The Book of Rites, also known as the Liji, is a collection of texts describing the social forms, administration, and ceremonial rites of the Zhou dynasty as they were understood in the Warring States and the early Han periods. The Book of Rites, along with the Rites of Zhou (Zhōulǐ) and the Book of Etiquette and Rites (Yílǐ), which are together known as the "Three Li (Sānlǐ)," constitute the ritual (lǐ) section of the Five Classics which lay at the core of the traditional Confucian canon (each of the "five" classics is a group of works rather than a single text). As a core text of the Confucian canon, it is also known as the Classic of Rites or Lijing, which some scholars believe was the original title before it was changed by Dai Sheng.

History 
The Book of Rites is a diverse collection of texts of uncertain origin and date that lacks the overall structure found in the other "rites" texts (the Rites of Zhou and the Etiquette and Ceremonial).  Some sections consist of definitions of ritual terms, particularly those found in the Etiquette and Ceremonial, while others contain details of the life and teachings of Confucius.  Parts of the text have been traced to such pre-Han works as the Xunzi and Lüshi Chunqiu, while others are believed to date from the Former Han period.

During the reign of Qin Shihuang, many of the Confucian classics were destroyed during the 213 BC "Burning of the Books." However, the Qin dynasty collapsed within the decade and Confucian scholars who had memorized the classics or hid written copies recompiled them in the early Han dynasty. The Book of Rites was said to have been fully reconstructed, but the Classic of Music could not be recompiled and fragments principally survive in the "Record of Music" (Yueji) chapter of the Book of Rites.

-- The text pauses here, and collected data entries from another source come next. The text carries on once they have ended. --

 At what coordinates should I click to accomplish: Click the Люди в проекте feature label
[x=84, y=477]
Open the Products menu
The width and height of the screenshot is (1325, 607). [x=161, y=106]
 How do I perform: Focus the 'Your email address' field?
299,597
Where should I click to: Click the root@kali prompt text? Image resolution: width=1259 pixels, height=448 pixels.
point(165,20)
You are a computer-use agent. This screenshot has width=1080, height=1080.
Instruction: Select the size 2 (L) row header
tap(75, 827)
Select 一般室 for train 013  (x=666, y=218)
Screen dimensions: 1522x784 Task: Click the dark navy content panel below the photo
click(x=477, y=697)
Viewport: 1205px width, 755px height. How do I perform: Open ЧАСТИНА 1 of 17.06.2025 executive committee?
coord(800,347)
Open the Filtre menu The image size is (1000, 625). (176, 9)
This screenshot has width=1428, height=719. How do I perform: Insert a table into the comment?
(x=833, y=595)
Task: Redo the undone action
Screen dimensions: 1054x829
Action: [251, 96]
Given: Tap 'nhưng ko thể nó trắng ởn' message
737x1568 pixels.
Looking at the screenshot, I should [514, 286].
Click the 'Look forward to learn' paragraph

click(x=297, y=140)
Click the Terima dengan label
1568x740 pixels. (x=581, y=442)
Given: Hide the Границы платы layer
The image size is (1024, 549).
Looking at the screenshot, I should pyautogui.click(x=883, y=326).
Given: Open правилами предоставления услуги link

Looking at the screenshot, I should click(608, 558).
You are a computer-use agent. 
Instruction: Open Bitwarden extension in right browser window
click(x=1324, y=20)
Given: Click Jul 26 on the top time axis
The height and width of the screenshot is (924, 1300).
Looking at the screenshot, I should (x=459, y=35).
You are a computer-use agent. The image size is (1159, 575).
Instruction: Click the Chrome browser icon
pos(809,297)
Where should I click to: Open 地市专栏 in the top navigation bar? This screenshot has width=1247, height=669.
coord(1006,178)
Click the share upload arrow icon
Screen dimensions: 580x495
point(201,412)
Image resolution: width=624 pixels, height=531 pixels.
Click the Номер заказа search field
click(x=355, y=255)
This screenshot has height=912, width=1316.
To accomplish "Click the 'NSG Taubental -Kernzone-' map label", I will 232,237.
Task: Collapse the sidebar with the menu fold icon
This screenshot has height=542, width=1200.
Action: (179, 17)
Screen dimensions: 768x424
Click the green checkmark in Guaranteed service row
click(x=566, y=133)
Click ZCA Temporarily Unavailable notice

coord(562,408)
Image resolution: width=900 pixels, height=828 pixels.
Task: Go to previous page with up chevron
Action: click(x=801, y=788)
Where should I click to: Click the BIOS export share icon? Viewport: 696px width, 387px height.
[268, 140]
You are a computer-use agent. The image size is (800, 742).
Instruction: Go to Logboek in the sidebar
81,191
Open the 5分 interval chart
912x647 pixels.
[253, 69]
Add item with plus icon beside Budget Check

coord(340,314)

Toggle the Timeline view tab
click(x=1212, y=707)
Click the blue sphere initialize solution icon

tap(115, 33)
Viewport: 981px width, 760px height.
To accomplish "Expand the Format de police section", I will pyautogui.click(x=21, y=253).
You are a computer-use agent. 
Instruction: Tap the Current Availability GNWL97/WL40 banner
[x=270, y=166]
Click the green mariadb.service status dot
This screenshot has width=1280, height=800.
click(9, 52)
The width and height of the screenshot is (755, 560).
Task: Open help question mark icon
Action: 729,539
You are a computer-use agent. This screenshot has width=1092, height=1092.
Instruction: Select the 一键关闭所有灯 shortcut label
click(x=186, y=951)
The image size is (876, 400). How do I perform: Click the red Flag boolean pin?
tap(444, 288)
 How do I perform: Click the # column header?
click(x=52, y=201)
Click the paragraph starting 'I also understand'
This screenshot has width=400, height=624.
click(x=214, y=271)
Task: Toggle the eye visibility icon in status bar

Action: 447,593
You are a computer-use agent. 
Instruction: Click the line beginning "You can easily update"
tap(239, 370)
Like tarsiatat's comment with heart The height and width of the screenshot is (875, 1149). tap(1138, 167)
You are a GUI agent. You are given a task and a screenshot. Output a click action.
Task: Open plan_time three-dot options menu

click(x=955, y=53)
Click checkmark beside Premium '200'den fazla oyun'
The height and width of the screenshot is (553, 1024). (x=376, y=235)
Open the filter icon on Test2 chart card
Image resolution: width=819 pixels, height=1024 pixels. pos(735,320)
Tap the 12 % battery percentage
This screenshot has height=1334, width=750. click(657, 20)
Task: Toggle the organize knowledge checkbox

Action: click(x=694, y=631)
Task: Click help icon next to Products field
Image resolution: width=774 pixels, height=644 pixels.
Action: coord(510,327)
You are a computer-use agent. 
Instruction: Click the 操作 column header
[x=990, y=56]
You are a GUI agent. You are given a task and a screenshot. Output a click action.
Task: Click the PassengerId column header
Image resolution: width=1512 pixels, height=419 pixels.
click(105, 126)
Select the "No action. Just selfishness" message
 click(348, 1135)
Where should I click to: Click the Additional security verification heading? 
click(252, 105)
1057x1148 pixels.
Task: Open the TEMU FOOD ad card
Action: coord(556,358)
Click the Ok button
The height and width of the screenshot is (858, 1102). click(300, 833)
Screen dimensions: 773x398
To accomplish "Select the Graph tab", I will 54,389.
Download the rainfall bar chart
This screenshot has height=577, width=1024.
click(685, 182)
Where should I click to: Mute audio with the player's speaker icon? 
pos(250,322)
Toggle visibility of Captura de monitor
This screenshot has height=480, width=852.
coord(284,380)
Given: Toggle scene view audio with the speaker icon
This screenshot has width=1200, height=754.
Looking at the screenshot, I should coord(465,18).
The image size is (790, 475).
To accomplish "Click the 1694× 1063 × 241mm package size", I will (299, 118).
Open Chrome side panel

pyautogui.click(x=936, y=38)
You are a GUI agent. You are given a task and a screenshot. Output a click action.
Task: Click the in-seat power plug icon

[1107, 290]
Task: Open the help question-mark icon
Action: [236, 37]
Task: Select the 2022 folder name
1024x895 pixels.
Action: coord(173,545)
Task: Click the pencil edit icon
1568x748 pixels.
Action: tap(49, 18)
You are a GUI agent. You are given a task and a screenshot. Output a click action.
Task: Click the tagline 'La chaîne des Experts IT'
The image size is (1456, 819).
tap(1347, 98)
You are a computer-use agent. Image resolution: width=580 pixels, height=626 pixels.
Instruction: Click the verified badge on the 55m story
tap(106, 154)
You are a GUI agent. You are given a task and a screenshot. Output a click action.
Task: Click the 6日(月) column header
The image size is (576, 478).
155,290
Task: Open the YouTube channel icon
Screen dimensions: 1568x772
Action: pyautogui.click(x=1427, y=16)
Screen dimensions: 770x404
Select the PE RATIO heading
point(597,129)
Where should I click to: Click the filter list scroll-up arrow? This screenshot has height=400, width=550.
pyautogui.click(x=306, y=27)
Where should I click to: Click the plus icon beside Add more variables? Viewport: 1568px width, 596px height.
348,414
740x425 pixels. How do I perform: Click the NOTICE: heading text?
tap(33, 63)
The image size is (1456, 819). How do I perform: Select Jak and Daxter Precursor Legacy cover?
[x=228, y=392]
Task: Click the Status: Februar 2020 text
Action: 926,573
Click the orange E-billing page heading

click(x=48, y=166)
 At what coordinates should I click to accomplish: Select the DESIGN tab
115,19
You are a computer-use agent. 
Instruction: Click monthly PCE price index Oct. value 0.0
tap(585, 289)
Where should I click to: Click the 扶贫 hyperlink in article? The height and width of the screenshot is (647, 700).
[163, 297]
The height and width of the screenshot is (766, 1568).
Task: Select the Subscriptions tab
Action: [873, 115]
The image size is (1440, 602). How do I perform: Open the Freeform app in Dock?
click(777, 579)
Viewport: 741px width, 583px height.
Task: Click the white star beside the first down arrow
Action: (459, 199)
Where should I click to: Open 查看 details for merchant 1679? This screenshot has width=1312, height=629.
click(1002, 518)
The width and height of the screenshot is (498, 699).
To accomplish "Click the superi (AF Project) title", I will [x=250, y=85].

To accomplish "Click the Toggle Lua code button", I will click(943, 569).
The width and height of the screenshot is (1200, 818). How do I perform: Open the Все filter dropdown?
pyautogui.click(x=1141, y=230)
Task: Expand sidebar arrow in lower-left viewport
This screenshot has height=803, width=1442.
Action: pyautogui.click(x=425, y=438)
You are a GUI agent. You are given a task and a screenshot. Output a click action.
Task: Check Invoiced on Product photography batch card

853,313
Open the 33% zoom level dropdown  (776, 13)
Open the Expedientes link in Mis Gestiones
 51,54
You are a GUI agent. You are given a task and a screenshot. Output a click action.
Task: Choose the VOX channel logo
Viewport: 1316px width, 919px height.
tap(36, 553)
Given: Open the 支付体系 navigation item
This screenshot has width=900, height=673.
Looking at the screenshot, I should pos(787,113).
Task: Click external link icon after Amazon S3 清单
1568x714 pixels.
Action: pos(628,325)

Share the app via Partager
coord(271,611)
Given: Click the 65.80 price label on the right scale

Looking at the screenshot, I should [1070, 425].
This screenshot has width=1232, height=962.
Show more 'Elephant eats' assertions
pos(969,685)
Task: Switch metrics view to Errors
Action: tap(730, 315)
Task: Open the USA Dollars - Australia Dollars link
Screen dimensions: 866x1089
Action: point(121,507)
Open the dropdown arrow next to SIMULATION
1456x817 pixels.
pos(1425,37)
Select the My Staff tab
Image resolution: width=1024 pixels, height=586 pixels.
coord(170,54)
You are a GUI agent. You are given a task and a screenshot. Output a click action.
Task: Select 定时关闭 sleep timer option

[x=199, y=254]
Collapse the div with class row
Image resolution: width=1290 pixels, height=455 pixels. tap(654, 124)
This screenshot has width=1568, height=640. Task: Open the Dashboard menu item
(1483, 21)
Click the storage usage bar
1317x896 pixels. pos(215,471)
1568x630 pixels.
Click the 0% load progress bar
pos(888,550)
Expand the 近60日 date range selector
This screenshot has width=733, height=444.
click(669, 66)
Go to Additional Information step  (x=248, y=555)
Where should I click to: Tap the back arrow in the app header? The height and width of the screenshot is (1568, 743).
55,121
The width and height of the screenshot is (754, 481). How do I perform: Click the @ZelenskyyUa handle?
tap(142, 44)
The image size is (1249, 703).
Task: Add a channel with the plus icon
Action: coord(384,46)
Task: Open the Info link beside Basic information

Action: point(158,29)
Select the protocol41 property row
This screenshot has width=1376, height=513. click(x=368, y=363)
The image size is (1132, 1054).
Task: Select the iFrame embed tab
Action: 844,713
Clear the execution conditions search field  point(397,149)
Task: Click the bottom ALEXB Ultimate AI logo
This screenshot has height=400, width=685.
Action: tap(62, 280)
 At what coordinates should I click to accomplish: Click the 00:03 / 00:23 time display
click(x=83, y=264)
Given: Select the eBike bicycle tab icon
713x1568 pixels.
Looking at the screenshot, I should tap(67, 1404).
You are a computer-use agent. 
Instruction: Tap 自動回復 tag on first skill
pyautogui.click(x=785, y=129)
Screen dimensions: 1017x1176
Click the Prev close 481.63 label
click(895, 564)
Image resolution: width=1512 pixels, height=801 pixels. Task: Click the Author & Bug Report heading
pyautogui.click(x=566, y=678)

Since then, other scholars have attempted to redact these first drafts. According to the Book of Sui, Dai De reworked the text in the 1st century BC, reducing the original 214 books to 85 in the "Ritual Records of Dai the Elder" ( ), his nephew Dai Sheng further reduced this to 46 books in the "Ritual Records of Dai the Younger" ( ), and finally Ma Rong added three books to this bringing the total to 49. Later scholarship has disputed the Book of Sui'''s account as there is no reliable evidence to attribute these revisions to either Dai De or Dai Sheng, although both of them were Confucian scholars specialising in various texts concerning li. Nevertheless, at this time these texts were still being edited, with new script and old script versions circulating, and the content not yet fixed. However, when Zheng Xuan, a student of Ma Rong, composed his annotated text of the Rites he combined all of the traditions of ritual learning to create a fixed edition of the 49 books which are the standard to this day. Zheng Xuan's annotated edition of the Rites became the basis of the "Right Meaning of the Ritual Records" ( ) which was the imperially authorised text and commentary on the Rites established in 653 AD.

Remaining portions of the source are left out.